▸ Exercise brief
The required answer is each line in the entries below where "paragraph" occurs.

▸ Provided entries
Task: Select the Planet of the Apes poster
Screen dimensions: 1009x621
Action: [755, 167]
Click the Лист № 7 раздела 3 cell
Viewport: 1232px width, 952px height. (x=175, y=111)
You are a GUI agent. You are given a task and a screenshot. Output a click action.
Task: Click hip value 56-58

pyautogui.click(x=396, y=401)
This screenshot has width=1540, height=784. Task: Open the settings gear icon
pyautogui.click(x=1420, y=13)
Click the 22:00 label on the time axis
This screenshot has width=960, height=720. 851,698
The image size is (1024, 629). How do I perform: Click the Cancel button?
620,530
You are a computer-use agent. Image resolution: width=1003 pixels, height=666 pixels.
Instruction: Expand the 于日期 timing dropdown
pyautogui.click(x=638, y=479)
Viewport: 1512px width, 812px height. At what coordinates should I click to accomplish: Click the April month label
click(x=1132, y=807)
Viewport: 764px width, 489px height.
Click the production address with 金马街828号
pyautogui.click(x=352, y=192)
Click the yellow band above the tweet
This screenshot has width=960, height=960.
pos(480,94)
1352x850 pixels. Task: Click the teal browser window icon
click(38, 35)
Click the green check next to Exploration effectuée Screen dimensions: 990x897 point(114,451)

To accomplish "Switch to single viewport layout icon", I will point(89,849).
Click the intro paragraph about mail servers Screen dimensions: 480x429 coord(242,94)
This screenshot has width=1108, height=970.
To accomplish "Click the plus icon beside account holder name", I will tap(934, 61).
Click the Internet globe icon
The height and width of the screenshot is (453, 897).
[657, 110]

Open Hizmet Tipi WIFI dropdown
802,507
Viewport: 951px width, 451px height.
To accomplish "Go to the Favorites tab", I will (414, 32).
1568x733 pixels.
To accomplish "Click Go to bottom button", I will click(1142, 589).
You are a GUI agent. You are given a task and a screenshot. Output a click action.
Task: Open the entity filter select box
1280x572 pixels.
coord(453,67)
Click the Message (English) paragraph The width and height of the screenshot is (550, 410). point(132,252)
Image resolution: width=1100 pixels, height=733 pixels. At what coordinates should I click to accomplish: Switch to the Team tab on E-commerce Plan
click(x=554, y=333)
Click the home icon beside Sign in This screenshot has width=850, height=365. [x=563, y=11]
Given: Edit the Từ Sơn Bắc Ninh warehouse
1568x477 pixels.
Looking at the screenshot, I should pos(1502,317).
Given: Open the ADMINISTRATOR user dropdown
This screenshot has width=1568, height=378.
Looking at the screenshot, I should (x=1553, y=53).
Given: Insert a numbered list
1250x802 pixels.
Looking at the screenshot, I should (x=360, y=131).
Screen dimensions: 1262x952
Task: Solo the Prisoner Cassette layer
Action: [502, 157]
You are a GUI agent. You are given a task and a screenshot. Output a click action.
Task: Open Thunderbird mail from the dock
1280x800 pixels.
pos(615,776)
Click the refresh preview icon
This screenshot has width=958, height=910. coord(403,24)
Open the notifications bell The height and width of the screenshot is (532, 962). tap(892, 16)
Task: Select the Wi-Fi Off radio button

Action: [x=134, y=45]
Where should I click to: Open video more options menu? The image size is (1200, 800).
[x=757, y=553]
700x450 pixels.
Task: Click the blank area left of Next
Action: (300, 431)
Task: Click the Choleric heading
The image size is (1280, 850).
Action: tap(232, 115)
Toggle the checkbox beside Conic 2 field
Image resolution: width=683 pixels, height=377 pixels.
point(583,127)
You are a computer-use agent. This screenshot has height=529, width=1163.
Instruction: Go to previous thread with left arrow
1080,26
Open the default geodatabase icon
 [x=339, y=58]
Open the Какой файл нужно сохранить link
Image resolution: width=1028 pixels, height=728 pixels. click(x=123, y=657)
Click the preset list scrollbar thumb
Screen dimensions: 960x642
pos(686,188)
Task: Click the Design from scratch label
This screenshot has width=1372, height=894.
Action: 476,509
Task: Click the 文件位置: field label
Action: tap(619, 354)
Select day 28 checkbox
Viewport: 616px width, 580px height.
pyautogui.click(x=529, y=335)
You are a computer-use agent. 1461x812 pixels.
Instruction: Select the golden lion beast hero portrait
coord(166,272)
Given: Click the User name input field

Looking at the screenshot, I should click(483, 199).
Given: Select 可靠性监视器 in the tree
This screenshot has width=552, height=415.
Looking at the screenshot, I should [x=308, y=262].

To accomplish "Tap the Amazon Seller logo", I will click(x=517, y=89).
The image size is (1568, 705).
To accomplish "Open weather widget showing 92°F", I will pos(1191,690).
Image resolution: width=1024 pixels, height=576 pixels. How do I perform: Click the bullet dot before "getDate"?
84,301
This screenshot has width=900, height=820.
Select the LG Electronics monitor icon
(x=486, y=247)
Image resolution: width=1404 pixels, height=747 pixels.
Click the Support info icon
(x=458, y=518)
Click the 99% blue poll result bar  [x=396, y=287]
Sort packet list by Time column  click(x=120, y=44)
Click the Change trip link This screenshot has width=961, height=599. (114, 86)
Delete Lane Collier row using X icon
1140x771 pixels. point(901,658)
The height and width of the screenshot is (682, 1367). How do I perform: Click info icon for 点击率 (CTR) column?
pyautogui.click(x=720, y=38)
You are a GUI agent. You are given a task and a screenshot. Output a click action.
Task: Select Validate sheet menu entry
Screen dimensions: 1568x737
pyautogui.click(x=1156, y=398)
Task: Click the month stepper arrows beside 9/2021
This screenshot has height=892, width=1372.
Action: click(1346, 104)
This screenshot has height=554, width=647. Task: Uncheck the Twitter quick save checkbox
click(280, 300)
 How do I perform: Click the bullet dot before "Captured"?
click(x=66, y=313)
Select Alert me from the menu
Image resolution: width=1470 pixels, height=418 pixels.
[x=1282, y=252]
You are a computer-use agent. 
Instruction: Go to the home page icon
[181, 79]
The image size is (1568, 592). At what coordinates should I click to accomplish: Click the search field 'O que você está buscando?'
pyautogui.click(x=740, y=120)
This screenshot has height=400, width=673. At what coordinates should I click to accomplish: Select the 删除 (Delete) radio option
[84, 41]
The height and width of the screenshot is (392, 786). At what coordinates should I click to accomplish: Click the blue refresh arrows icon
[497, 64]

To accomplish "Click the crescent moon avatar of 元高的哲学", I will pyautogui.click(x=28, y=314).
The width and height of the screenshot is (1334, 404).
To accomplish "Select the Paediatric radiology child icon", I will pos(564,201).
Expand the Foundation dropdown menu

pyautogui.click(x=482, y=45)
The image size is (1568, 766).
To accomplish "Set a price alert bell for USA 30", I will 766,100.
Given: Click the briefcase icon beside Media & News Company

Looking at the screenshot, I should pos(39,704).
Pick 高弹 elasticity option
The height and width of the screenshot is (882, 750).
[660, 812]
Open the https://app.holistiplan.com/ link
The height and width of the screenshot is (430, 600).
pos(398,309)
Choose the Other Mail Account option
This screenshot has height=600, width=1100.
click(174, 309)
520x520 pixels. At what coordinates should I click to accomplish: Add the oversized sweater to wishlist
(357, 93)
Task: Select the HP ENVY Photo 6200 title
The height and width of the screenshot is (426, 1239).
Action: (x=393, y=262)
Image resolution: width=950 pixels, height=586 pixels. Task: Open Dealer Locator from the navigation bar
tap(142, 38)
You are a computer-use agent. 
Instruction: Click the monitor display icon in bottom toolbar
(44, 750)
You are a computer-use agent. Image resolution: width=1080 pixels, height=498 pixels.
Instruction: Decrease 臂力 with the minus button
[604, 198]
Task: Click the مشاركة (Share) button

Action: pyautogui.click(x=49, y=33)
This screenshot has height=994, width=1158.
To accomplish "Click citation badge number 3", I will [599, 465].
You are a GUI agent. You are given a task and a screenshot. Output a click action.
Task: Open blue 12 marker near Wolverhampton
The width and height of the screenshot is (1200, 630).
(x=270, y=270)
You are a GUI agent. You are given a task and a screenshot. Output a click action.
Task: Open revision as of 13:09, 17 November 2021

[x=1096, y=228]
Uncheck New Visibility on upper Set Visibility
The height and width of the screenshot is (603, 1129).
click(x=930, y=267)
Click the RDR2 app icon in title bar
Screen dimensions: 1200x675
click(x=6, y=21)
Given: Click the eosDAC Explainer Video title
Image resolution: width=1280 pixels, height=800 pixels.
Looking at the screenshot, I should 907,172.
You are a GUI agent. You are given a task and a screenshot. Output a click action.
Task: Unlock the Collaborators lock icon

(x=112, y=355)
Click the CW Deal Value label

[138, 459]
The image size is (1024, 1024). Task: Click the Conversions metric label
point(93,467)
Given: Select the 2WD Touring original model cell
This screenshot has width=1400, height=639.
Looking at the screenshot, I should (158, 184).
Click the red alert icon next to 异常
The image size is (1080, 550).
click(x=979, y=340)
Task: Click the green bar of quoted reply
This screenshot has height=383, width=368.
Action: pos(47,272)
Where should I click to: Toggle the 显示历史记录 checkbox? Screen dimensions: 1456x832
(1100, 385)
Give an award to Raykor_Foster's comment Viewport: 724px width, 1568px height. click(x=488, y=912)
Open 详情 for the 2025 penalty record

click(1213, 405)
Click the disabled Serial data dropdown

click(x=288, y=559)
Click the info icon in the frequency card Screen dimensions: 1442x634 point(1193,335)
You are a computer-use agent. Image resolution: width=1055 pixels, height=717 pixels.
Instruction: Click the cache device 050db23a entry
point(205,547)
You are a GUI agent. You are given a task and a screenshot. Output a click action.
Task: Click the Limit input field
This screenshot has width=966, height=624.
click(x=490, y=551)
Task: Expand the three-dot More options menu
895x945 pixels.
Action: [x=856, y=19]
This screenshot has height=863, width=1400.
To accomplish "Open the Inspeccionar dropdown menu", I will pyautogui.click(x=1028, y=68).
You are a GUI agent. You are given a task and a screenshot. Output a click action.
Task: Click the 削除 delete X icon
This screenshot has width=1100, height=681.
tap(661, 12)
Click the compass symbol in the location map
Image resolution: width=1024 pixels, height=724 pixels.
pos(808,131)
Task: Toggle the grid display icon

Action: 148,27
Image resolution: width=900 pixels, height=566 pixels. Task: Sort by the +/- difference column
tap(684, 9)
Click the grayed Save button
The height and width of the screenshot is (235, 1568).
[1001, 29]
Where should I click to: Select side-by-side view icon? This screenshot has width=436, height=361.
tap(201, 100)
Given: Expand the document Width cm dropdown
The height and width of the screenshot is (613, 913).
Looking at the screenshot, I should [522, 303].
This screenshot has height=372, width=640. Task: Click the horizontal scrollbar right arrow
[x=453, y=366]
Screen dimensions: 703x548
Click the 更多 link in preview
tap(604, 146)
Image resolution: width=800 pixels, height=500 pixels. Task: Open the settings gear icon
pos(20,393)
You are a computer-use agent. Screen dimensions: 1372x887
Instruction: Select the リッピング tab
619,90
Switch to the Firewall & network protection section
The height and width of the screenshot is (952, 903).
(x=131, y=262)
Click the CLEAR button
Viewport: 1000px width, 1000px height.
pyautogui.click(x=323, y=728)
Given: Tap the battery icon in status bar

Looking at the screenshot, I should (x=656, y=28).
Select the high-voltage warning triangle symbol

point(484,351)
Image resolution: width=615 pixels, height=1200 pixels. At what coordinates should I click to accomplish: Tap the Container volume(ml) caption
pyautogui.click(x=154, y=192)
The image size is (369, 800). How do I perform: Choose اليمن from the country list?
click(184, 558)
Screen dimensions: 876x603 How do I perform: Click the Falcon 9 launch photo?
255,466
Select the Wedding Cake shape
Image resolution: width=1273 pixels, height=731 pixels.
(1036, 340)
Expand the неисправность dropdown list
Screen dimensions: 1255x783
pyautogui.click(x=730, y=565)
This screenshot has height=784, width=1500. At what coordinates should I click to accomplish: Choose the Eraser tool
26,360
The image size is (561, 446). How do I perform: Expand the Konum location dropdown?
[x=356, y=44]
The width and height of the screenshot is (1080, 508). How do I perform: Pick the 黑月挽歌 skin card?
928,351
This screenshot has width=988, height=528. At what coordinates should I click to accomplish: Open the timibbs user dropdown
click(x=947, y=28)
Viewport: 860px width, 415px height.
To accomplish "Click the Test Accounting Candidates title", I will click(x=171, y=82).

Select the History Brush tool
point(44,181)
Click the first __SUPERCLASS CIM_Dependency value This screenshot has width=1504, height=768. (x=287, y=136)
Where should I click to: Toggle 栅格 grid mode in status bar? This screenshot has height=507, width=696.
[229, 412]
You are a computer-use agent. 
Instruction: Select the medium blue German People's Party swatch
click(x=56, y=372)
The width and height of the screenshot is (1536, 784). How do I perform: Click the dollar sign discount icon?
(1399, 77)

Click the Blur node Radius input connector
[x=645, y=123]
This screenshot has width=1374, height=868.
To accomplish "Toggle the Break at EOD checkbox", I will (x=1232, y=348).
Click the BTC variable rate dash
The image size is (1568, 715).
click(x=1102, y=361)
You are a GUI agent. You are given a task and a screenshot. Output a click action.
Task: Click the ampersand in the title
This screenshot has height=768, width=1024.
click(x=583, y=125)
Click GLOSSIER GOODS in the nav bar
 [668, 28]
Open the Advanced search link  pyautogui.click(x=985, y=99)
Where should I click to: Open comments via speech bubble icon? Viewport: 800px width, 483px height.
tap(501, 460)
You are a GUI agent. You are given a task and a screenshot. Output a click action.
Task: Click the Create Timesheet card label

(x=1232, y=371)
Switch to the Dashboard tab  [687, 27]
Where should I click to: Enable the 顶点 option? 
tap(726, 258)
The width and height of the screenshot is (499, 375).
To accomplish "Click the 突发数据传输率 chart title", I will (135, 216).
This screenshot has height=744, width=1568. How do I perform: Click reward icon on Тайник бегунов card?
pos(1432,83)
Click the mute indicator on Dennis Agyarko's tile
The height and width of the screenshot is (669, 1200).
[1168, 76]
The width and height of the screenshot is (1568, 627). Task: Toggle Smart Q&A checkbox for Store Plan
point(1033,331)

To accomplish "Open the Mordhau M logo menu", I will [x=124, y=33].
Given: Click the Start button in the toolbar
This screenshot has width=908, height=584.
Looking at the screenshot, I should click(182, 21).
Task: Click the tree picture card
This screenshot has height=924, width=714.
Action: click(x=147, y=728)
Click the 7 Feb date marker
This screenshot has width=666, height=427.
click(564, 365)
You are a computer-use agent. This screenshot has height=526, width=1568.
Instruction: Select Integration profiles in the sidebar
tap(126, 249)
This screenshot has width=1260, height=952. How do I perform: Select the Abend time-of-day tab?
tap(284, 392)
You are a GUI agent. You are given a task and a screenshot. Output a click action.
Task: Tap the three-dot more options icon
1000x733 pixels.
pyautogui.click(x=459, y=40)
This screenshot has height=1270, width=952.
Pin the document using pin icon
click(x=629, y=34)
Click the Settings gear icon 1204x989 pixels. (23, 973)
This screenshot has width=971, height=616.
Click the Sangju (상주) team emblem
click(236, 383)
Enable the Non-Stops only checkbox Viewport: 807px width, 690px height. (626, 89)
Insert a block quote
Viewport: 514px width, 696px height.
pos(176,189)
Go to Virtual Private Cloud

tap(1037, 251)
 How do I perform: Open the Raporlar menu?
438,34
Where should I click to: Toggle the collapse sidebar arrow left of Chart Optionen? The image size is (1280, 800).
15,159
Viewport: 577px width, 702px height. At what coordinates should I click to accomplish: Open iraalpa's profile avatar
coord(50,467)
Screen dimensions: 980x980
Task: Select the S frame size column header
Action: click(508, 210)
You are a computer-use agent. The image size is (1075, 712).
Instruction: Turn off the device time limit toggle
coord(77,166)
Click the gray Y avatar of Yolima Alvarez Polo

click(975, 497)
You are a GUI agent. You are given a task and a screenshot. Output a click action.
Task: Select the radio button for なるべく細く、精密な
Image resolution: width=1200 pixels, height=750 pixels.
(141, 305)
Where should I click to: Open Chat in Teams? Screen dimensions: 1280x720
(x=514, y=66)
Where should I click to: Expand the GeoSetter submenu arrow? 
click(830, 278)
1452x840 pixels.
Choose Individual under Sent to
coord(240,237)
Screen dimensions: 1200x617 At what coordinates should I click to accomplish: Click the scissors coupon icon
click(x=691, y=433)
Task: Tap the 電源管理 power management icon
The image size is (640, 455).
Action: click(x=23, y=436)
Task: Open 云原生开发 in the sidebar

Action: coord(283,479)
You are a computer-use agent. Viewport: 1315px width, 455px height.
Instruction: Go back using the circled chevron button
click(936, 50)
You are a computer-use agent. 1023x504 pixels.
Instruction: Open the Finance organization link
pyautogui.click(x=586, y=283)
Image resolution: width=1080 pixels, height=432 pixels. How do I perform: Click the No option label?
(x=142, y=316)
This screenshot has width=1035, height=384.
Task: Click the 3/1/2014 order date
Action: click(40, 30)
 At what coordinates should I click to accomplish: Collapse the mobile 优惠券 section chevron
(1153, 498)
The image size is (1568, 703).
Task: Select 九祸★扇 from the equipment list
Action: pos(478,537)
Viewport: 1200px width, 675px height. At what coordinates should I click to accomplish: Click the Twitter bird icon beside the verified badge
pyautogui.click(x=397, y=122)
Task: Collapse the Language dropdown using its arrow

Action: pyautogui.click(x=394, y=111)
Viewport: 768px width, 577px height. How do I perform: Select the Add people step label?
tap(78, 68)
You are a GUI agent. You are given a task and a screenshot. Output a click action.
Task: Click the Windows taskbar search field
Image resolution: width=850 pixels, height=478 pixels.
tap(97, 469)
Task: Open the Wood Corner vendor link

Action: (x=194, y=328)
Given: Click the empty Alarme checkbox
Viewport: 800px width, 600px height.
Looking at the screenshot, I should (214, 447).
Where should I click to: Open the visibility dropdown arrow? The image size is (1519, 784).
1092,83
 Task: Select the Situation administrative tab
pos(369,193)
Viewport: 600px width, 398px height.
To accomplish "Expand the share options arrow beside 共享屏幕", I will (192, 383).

▸ Task output
Click the intro paragraph about mail servers Screen dimensions: 480x429 coord(242,94)
Click the Message (English) paragraph The width and height of the screenshot is (550, 410). point(132,252)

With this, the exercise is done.